Careful control of blood sugar levels remains important even during labor. If a mother's blood sugar level becomes elevated during labor, the baby's blood sugar level will also become elevated. High blood sugar in the mother produce high insulin levels in the baby. Immediately after delivery high insulin levels in the baby can drive its blood sugar level very low since it will no longer have the high sugar concentration from its mother's blood. Women whose gestational diabetes does not require that they take insulin during their pregnancy, will not need to take insulin during their labor or delivery. On the other hand, a woman who does require insulin during pregnancy may be given insulin by injection on the morning labor begins, or in some instances, it may be given intravenously throughout labor. For most women with gestational diabetes there is no need for insulin after the baby is born and blood sugar level returns to normal immediately. The reason for this sudden return to normal lies in the fact that when the placenta is removed the hormones it was producing (which caused the insulin resistance) are also removed. Thus, the mother's insulin is permitted to work normally without resistance. Your doctor may want to check your blood sugar level the next morning, but it will most likely be normal.
97% of women with gestional diabetes will have normal blood sugar following child birth. The release of the excess demands on the system allows the blood glucose and insulin to come into balance. Your blood sugar will be tested after delivery, and should be tested again at your six week check-up.
It is likely that gestational diabetes will return if you get pregnant again. You should inform your doctor and have regular blood glucose tests.

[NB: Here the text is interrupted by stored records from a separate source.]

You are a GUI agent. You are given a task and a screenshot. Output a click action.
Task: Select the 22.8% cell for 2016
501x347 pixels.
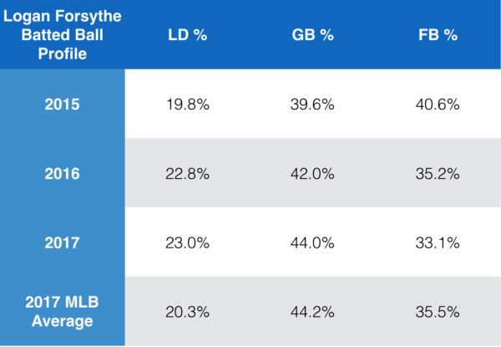point(188,173)
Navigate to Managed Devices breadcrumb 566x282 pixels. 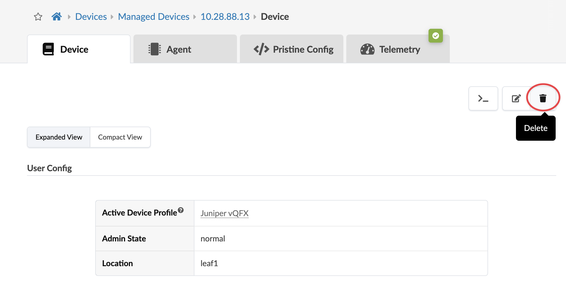click(x=154, y=17)
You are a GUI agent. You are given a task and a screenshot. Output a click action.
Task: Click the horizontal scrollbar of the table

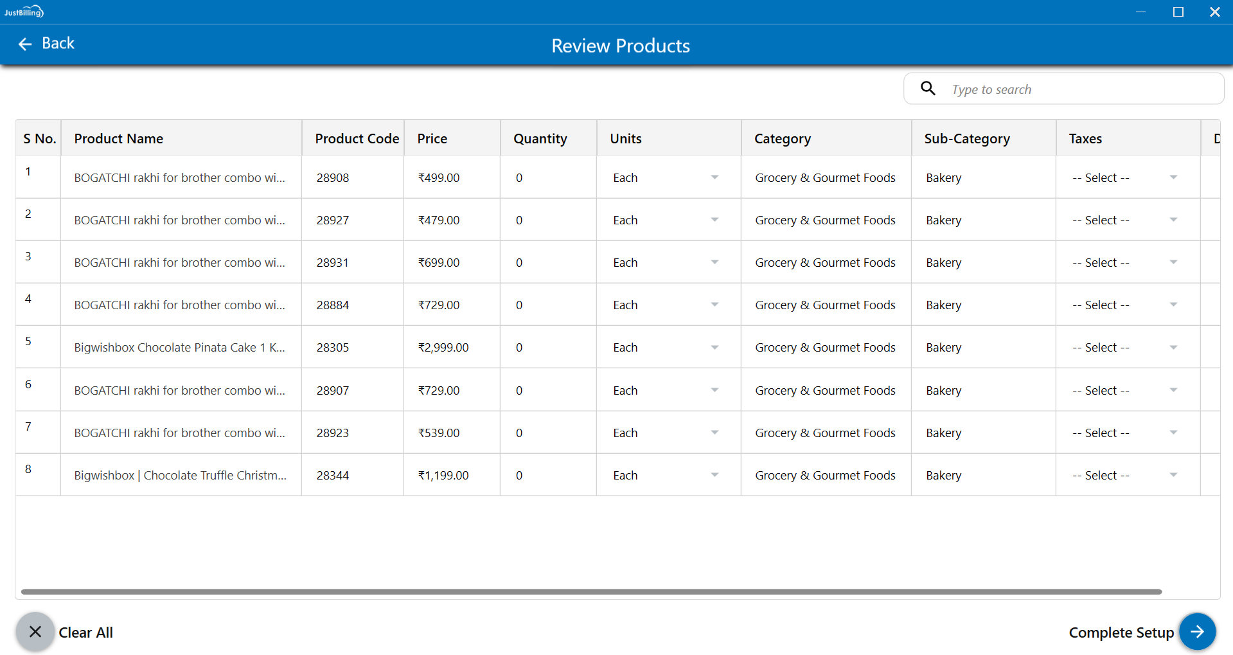(x=591, y=591)
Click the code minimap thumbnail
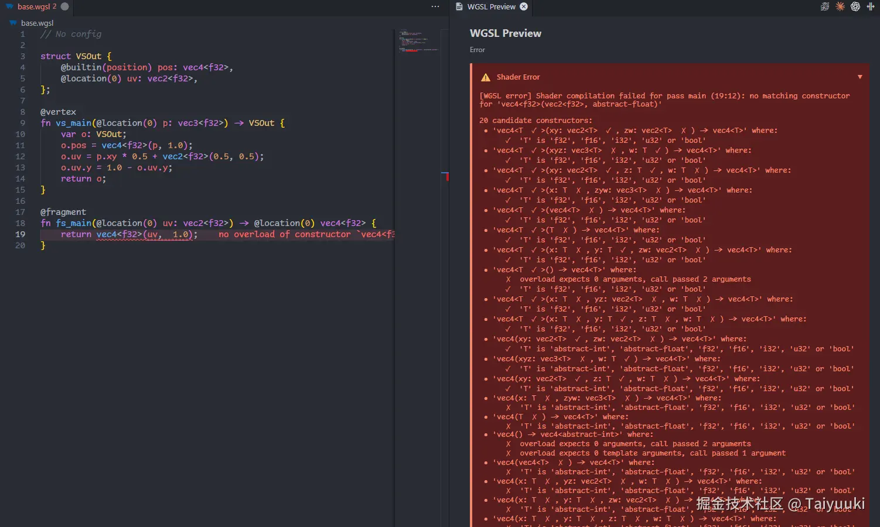Viewport: 880px width, 527px height. tap(418, 41)
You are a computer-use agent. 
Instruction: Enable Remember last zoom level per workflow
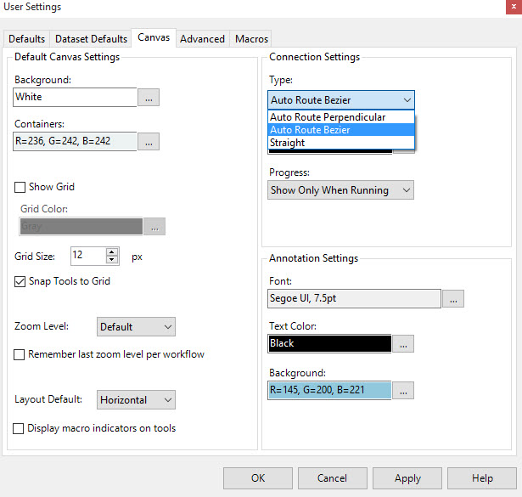coord(20,354)
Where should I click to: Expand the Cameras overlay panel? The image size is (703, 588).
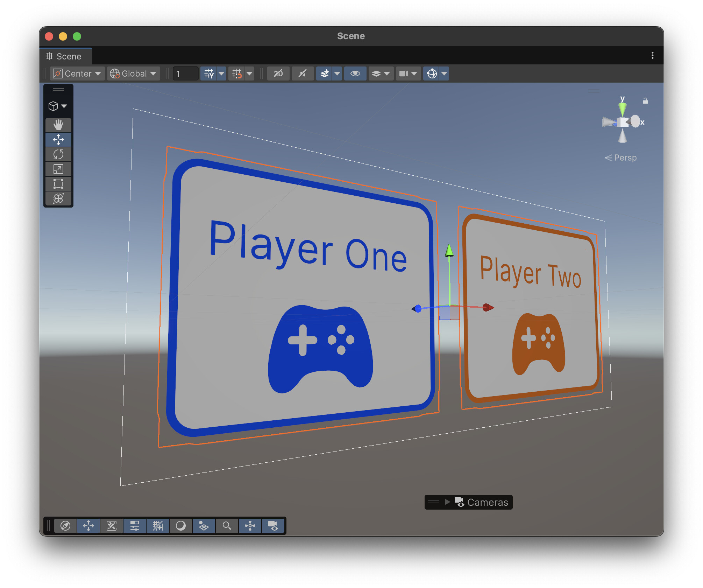(x=447, y=502)
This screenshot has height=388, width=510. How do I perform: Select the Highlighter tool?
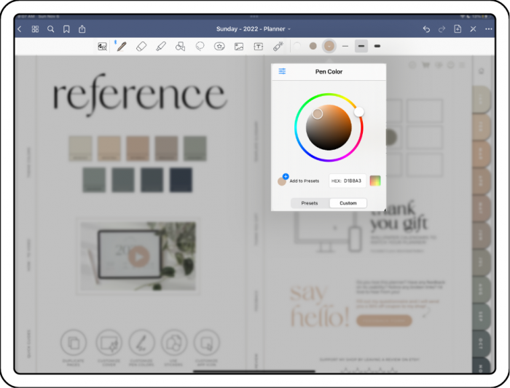click(161, 46)

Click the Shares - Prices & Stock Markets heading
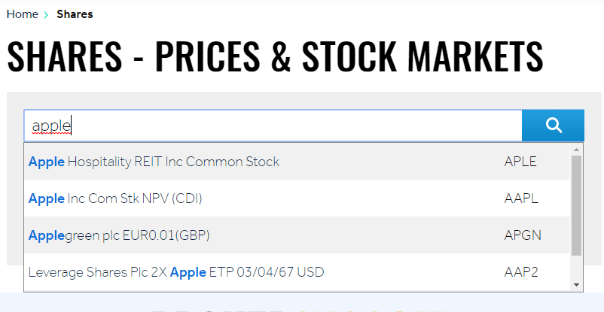click(275, 56)
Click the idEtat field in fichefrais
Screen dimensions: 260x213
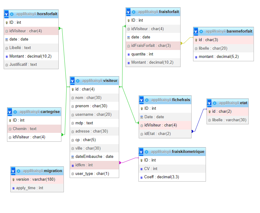click(x=157, y=134)
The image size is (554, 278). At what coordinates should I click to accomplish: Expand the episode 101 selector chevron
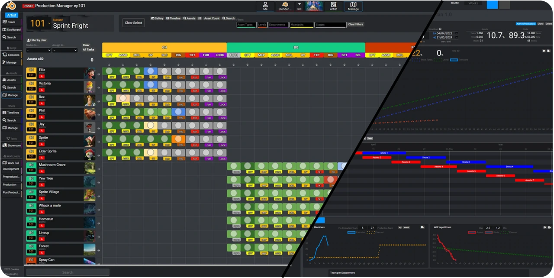click(x=49, y=24)
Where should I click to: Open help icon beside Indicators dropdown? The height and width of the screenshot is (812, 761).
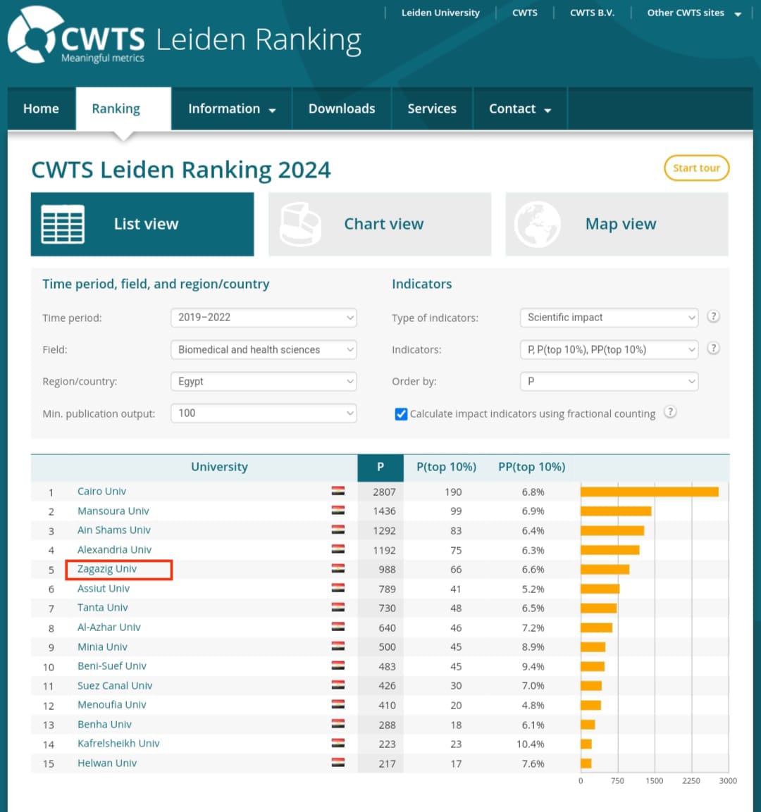click(713, 348)
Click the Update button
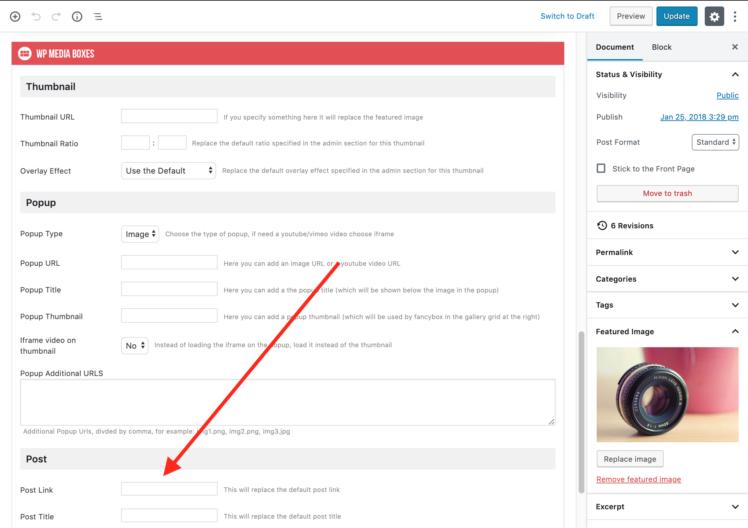748x528 pixels. (676, 17)
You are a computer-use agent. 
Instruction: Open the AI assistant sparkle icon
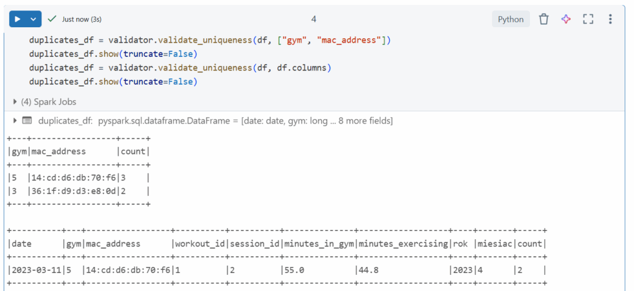[x=566, y=19]
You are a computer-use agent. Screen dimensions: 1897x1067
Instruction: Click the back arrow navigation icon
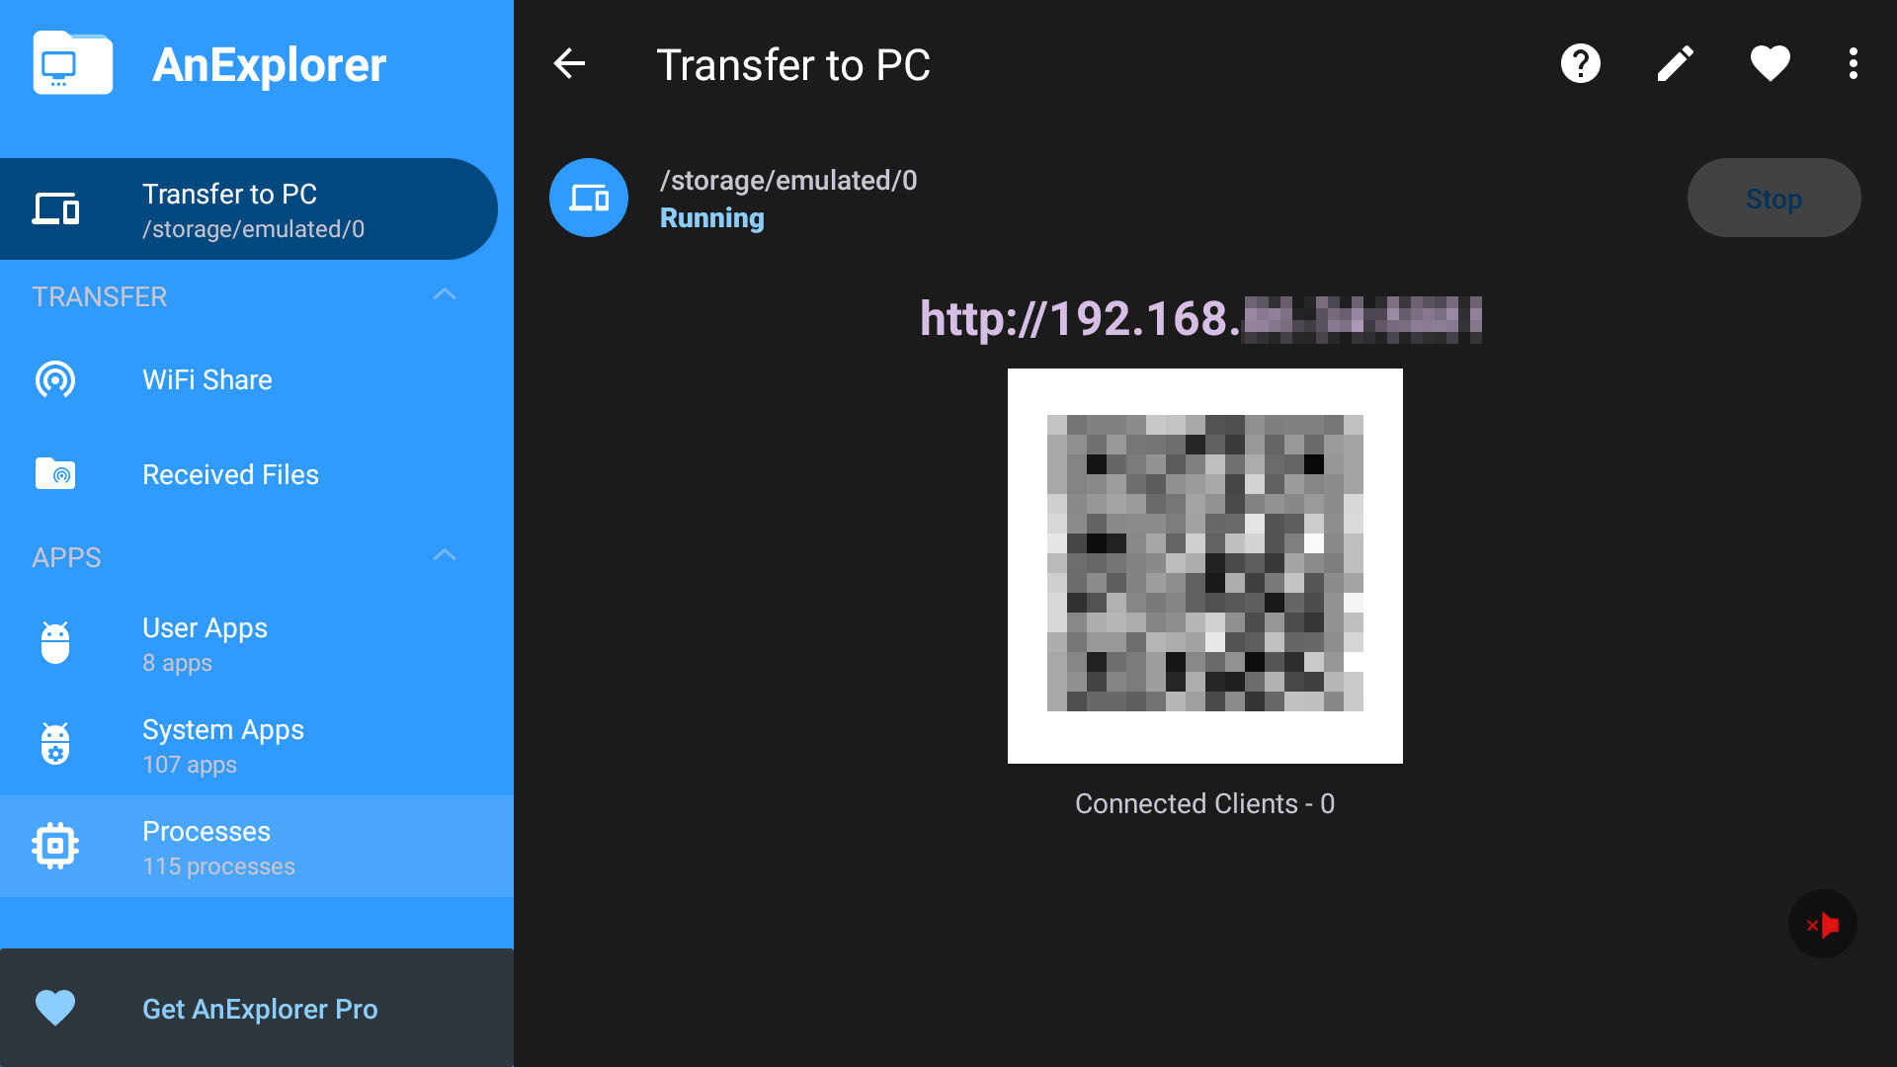click(569, 64)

Diabetes is likely to return later if you do not control our weight. It is also wise to adjust you eating habits to avoid frequent over eating or frequent eating of large amounts of sweet foods. These habits, over a period of time, may cause problems with your natural insulin.
|Diabetes May Return to
60% of women who are overweight.
Fewer than 25% of women who are of normal weight
Do not try to lose weight now because weight loss during pregnancy can cause problems for you or your baby. If you are over weight, wait untill after delivery to lose excess pounds. You should monitor your weight gain and only gain the amounts suggested by your doctor.
If you have gestational diabetes, your chances of getting diabetes later are increased. You should have your blood sugar tested throughout your life. You need to be aware of the diabetic symptoms, and most important, you should maintain a normal body weight for your height and build.